Junior Research Group Leader to receive € 650,000 research funding from Michael J Fox Foundation
The Michael J. Fox Foundation is funding a Lübeck-led project for predicting Parkinson’s disease using artificial intelligence to the tune of 725,000 dollars (around 650,000 euros). The foundation, founded by and named after the US actor (known for such movies as “Back to the Future”), supports research into Parkinson’s disease, which Fox himself suffers from.
Parkinson’s disease is one of the most common neurodegenerative diseases of the brain with over 6 million affected patients worldwide, some 300,000–400,000 of whom are in Germany. Similar to other adult-onset “multifactorial” or “genetically complex” disorders, Parkinson’s is caused by an interplay of genetic and environmental/lifestyle factors.
Unfortunately, it is still not possible to predict the onset of the disease reliably in healthy individuals. “Accurate disease prediction is only possible in so-called monogenic forms of Parkinson’s where highly penetrant singular DNA variants can cause the disease. However, this form of Parkinson’s is so rare that it only plays a very minor role in the Public Health domain,” says Dr. Christina Lill, doctor and epidemiologist at the Lübeck Interdisciplinary Platform for Genome Analytics (University of Lübeck) and at the Institute of Human Genetics (University Medical Center Schleswig-Holstein, Campus Lübeck), as well as coordinator of the project.
Project partners in London, Utrecht, Heidelberg, Freiburg, Naples and the USA
“Our goal is to increase the precision of disease prediction for the more common, multifactorial form of Parkinson’s to be able to identify persons at high risk who can be included in clinical trials for early treatment or prevention of the disease,” says the researcher.
In order to be able to develop the improved disease-prediction algorithms, Dr. Lill’s group teamed up with six other European research teams and one US company to submit a research proposal to the MJFF, which has now been approved. Project partners are the Imperial College London (UK), University of Utrecht (Netherlands), Danish Society for Cancer Research (Denmark), German Cancer Research Center (Germany), University of Freiburg (Germany), University of Naples (Italy), and the company Somalogic (USA).
“The project shows great promise, not least because it utilises both clinical data and blood samples from the EPIC study, which was originally initiated to promote research on cancer and which will now also be used to study Parkinson’s disease,” explains Prof. Elio Riboli at Imperial College London, who initiated the EPIC study and is Co-PI of the new MJFF-funded project.
Data from one of the world’s largest studies on health research
EPIC (“European Prospective Investigation into Cancer and Nutrition”) began in the 1990s by collecting detailed health data from over half a million participants, including a broad array of environmental and lifestyle variables, and blood samples which are stored in a dedicated biobank. EPIC thus represents one of the largest epidemiological studies ever conducted worldwide. The health status of study participants has been and continues to be followed on a regular basis. The available data makes it possible to determine who among the study’s participants eventually developed Parkinson’s disease and which combination of factors distinguishes them from those who did not.
“In addition to the already available data, a novel high-throughput procedure developed by our project partners in the U.S. will allow us to determine the concentrations of more than 5,000 proteins in one experiment.
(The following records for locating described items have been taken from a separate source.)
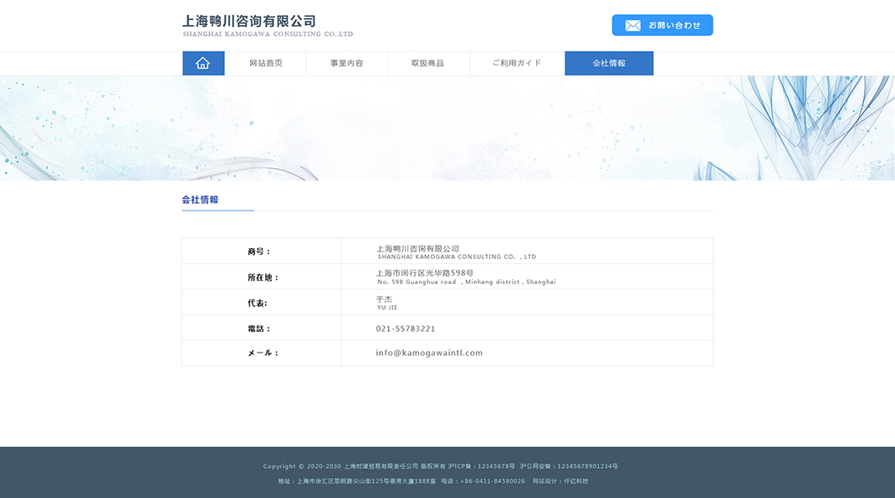Click the info@kamogawaintl.com email address
This screenshot has width=895, height=498.
click(429, 353)
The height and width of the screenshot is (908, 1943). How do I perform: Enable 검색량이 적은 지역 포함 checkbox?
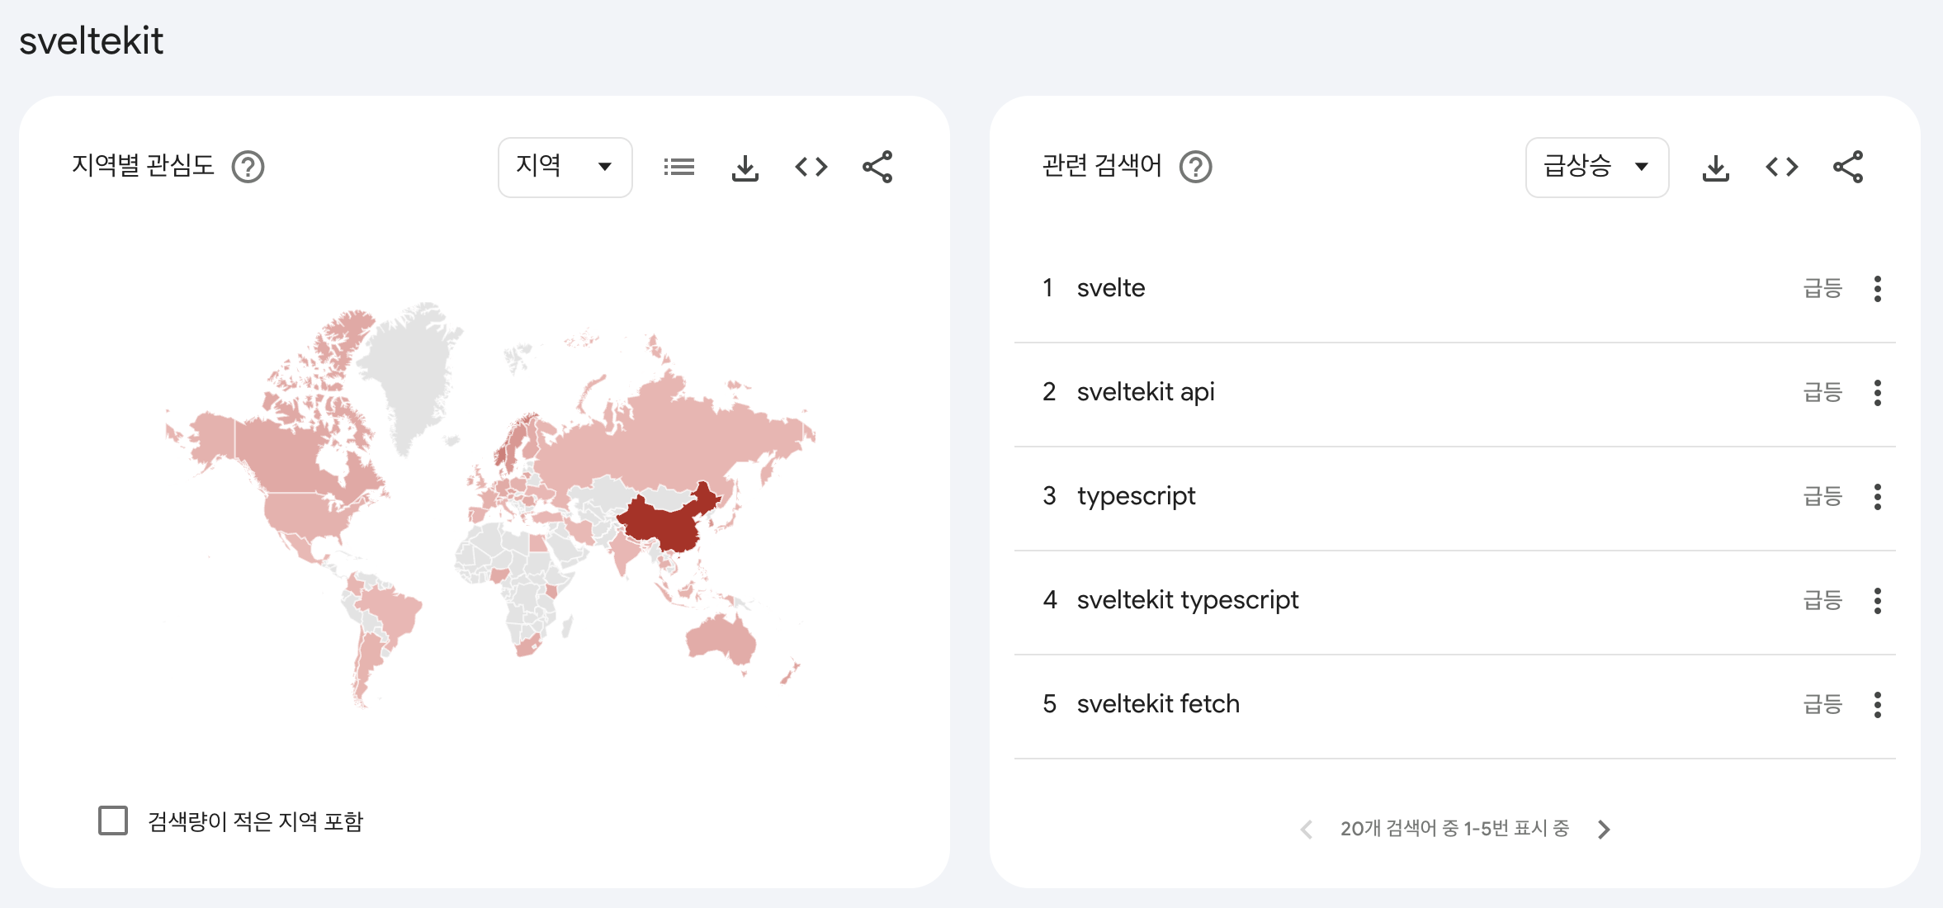113,821
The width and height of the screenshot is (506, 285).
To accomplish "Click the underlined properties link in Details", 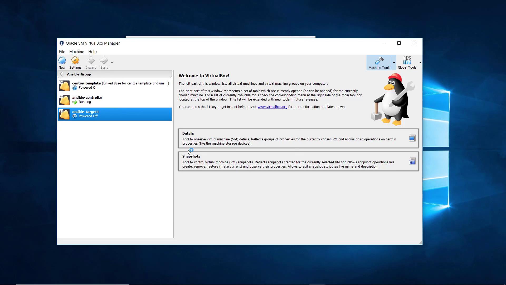I will tap(287, 139).
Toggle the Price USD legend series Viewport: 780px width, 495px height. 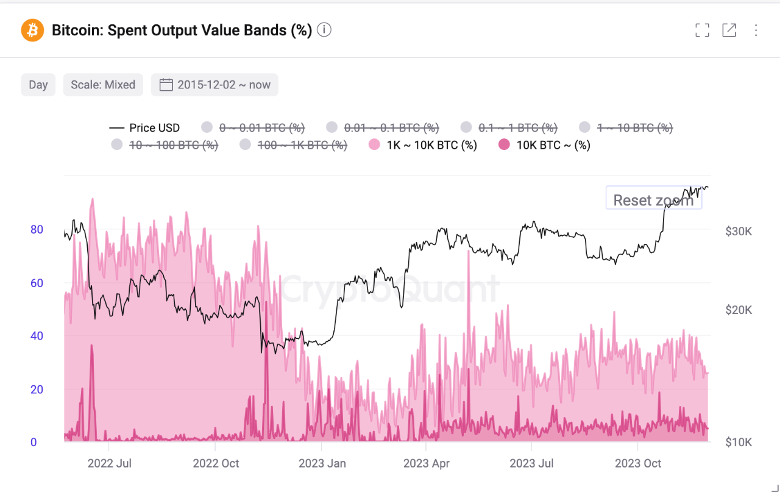pyautogui.click(x=145, y=128)
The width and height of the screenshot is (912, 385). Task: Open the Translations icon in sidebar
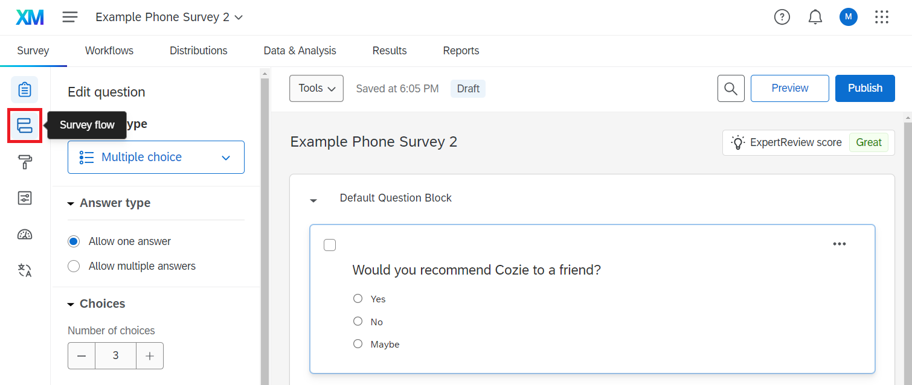(x=24, y=270)
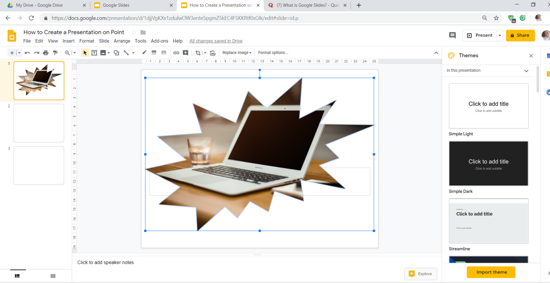Click the Import theme button
Viewport: 550px width, 283px height.
(x=491, y=272)

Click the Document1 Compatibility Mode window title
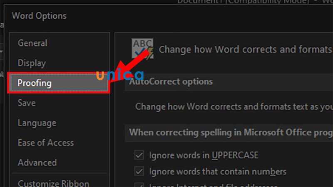pos(250,2)
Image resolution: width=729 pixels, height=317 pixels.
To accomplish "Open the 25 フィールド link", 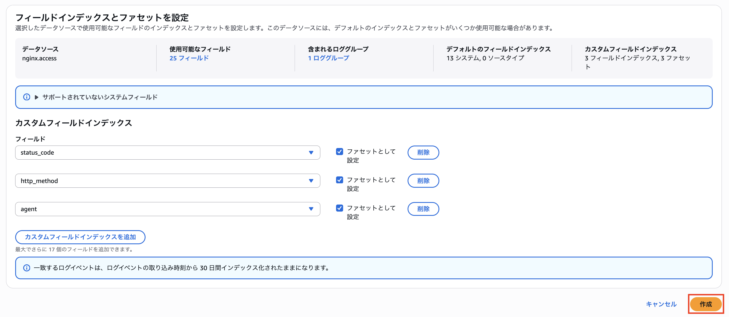I will [188, 58].
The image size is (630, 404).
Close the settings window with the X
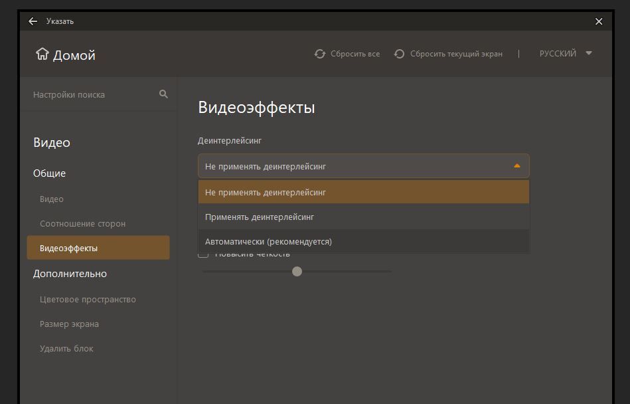tap(599, 21)
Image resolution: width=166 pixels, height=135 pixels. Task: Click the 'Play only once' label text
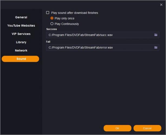[64, 18]
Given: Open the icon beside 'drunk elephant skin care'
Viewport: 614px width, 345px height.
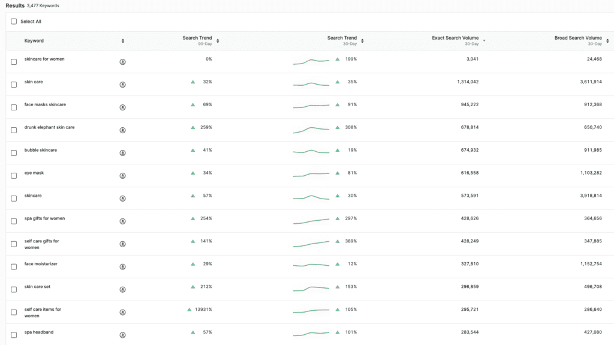Looking at the screenshot, I should (x=122, y=130).
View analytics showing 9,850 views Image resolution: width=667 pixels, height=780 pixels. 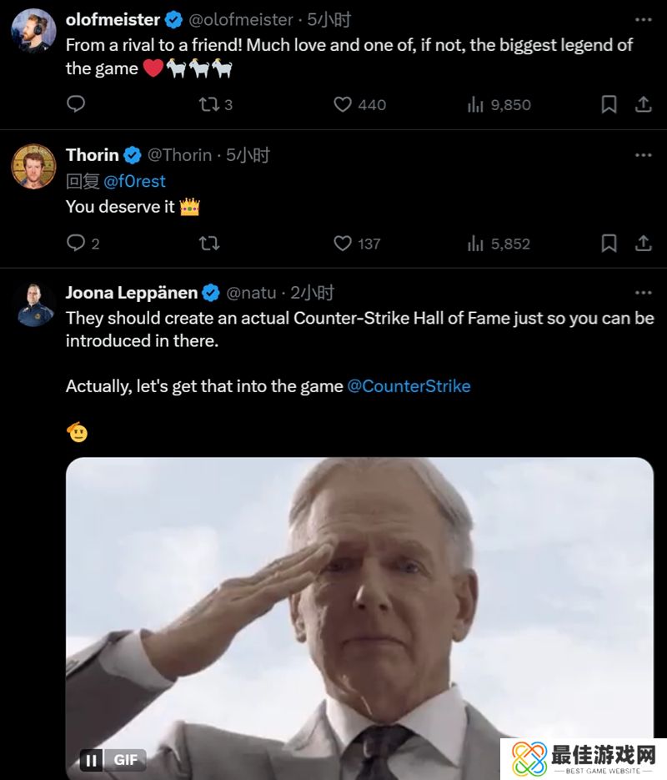point(476,104)
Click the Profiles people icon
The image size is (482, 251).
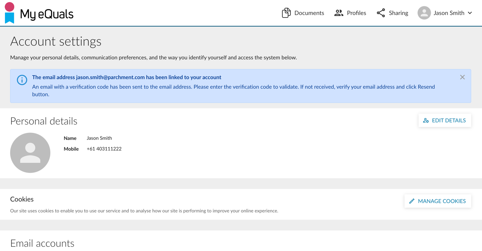coord(339,13)
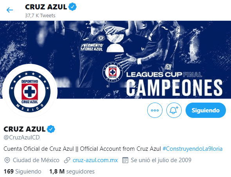
Task: Click the Cruz Azul crest in the banner
Action: pos(112,72)
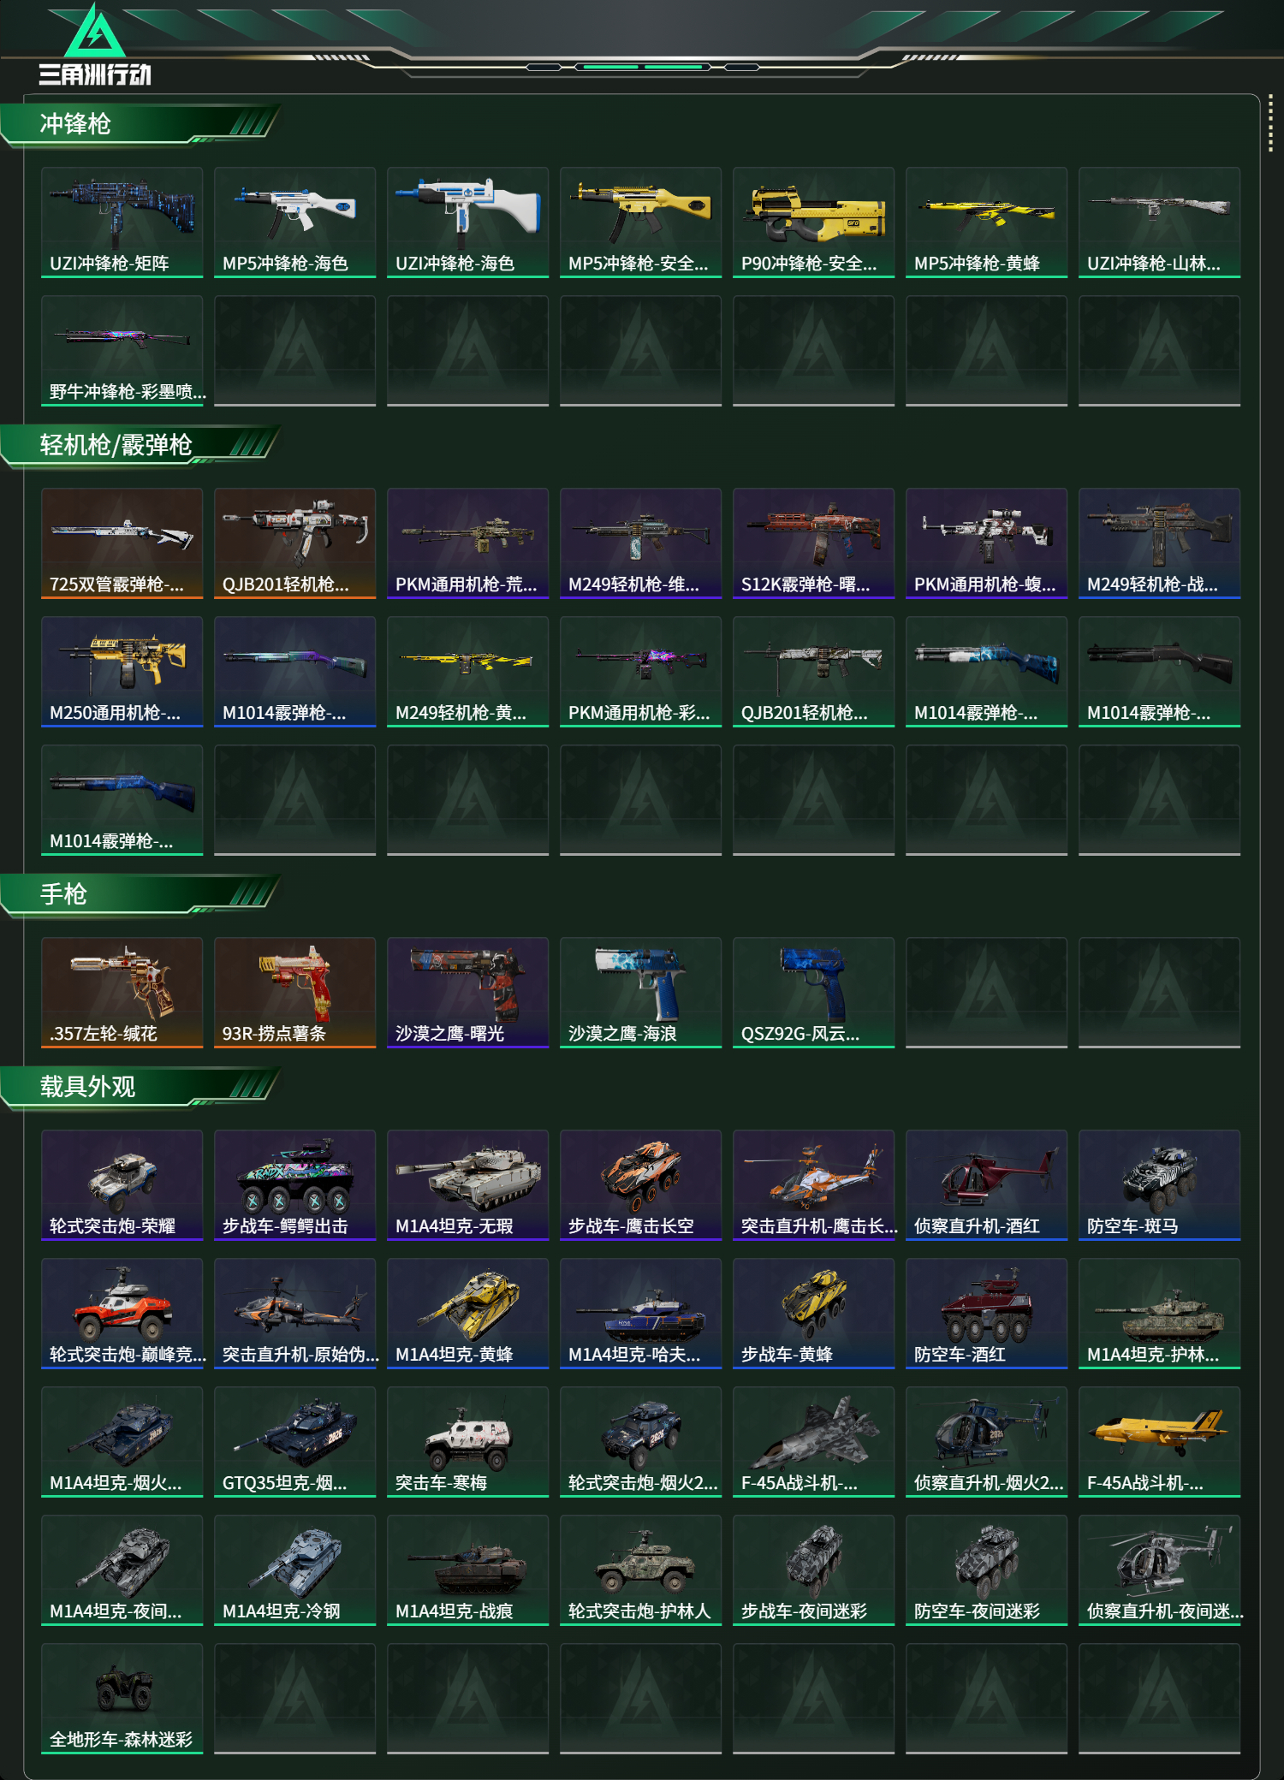Screen dimensions: 1284x1780
Task: Pick the .357左轮-绒花 revolver skin
Action: [122, 993]
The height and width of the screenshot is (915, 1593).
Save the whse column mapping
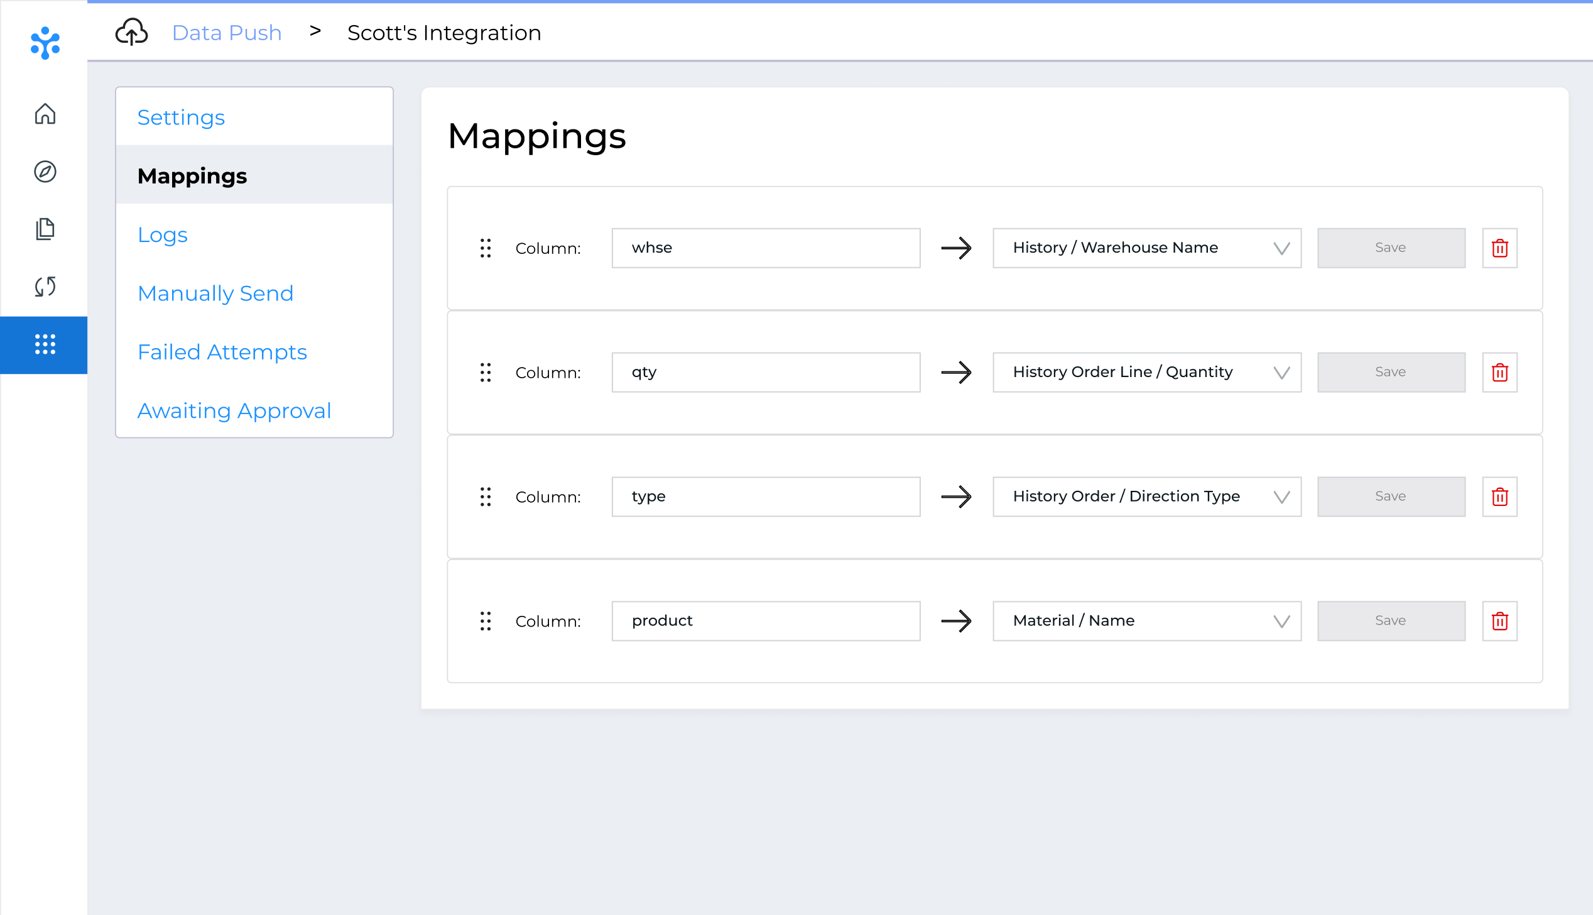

These ‘proteome’ data will then be combined with data from other domains to develop better disease prediction algorithms,” says Prof. Lars Bertram, head of the Lübeck Interdisciplinary Platform for Genome Analytics at the University of Lübeck, from where this project will be coordinated. To achieve this aim, the international consortium will apply and develop a range of artificial intelligence techniques.
Thanks to its design, the EPIC study is ideally suited to the Lübeck project. The collaboration with EPIC was initiated after Dr. Lill was appointed as a (part time) lecturer at the Imperial College London’s School of Public Health in 2018. “Through this appointment at Imperial a plethora of new collaboration projects is made possible,” says Dr Lill. “We hope that utilising the extensive EPIC database will not only allow us to excel research into Parkinson’s but hopefully also into other common neurodegenerative diseases.”
Dr. Christina Lill won the 2015 Renate Maaß Research Award from the University of Lübeck.